____ THE DATA

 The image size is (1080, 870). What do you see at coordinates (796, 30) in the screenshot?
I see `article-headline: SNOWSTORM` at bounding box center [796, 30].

________
____ THE DATA

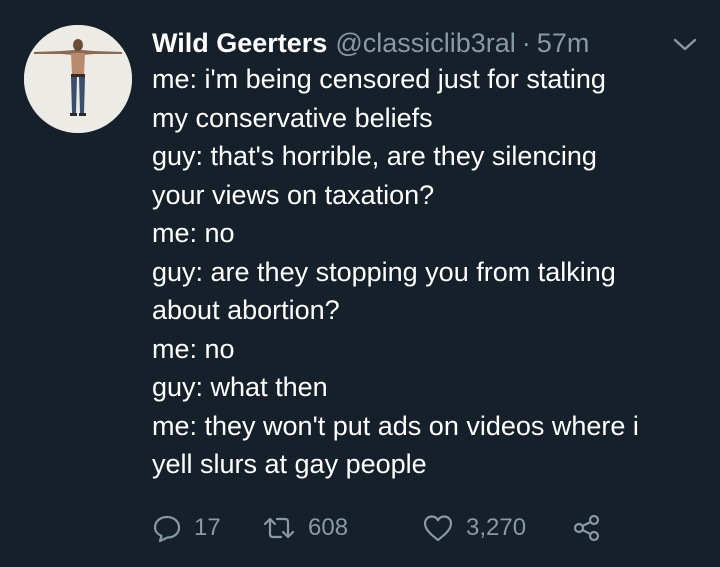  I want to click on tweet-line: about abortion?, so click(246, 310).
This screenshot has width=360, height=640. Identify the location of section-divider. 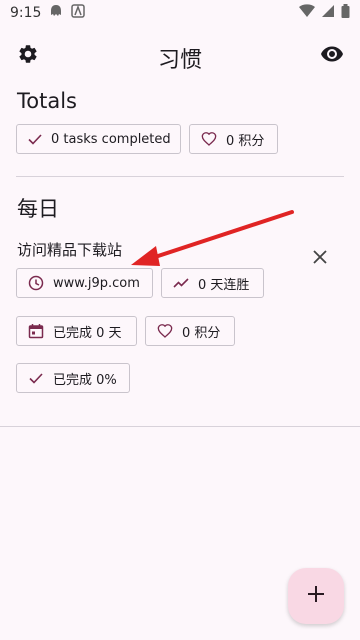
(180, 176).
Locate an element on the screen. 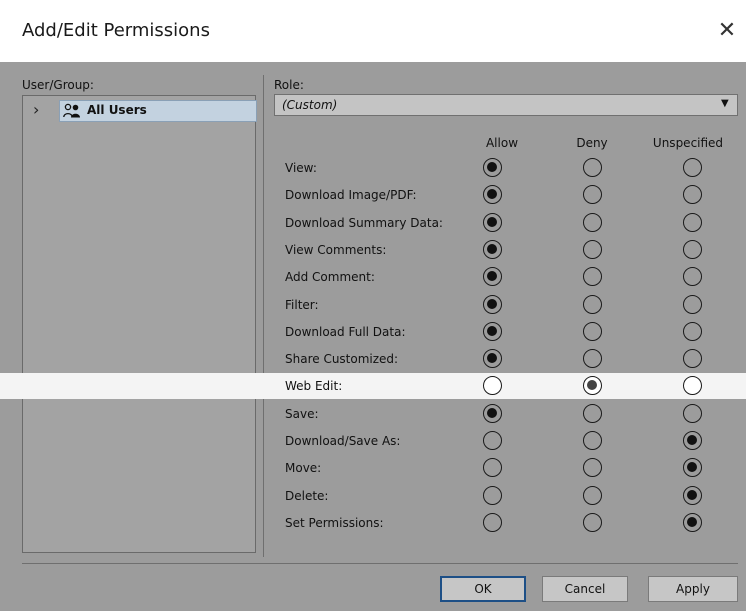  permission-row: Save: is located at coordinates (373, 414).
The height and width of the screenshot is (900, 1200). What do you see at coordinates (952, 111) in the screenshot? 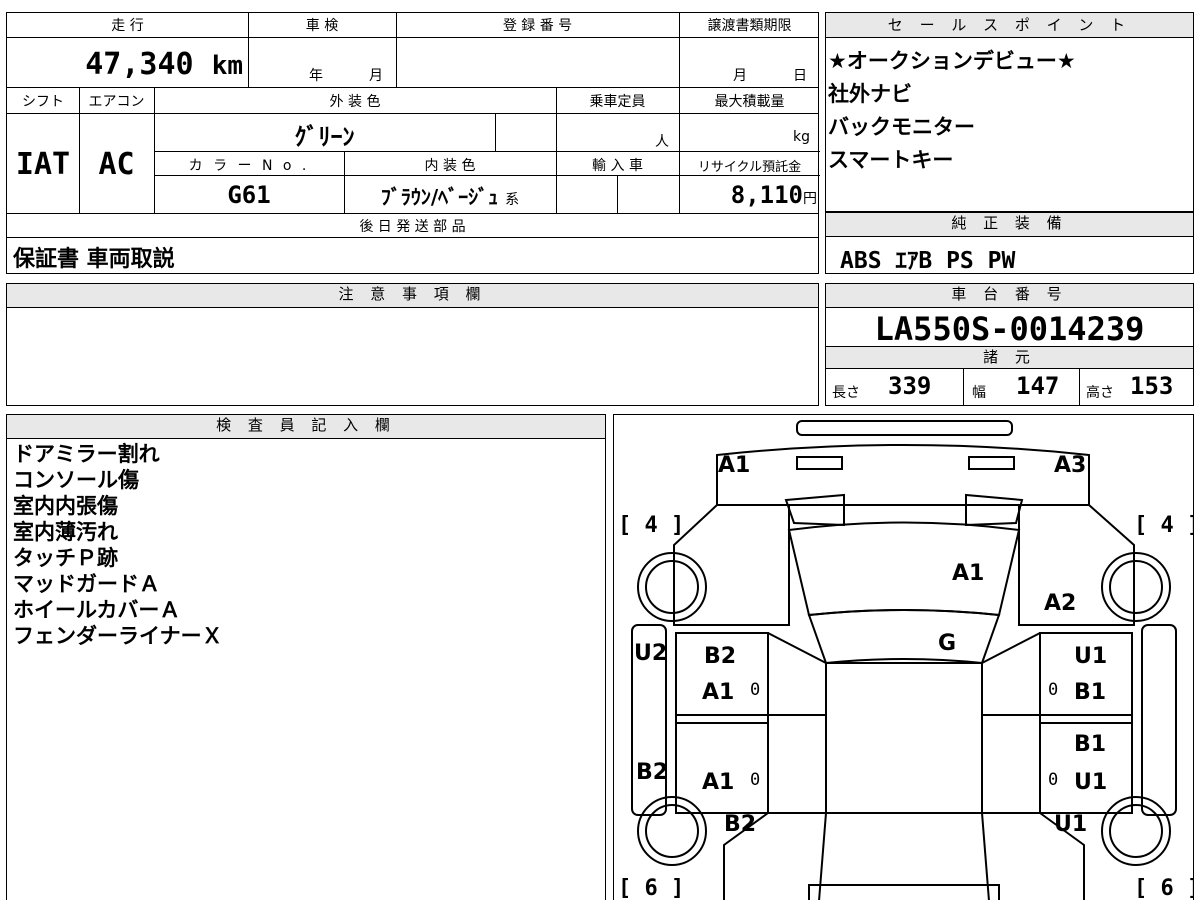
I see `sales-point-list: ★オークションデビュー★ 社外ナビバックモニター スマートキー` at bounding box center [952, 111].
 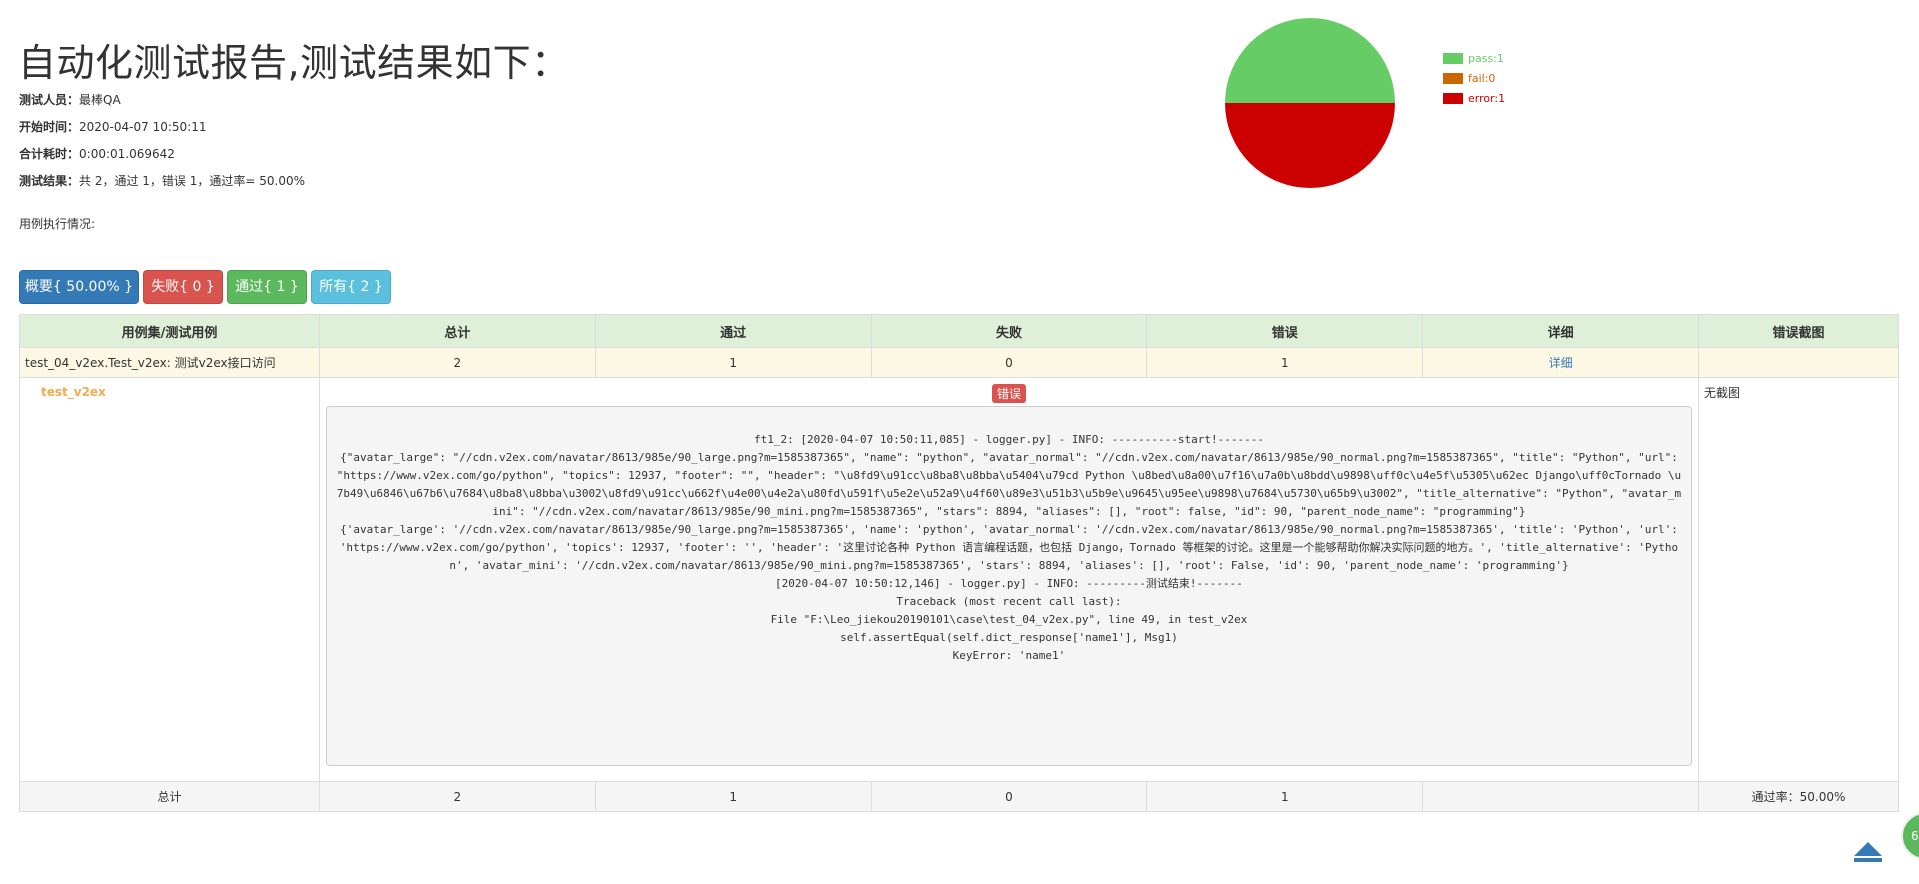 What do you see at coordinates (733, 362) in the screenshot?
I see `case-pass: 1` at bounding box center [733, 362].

________

- _EXERCISE GOAL_
Copy the material word for word, from the line with "The height and" through the line with "center [733, 362].", and leave out the pictures.

- _YOUR SOLUTION_
The height and width of the screenshot is (900, 1200). What do you see at coordinates (952, 111) in the screenshot? 
I see `sales-point-list: ★オークションデビュー★ 社外ナビバックモニター スマートキー` at bounding box center [952, 111].
  What do you see at coordinates (733, 362) in the screenshot?
I see `case-pass: 1` at bounding box center [733, 362].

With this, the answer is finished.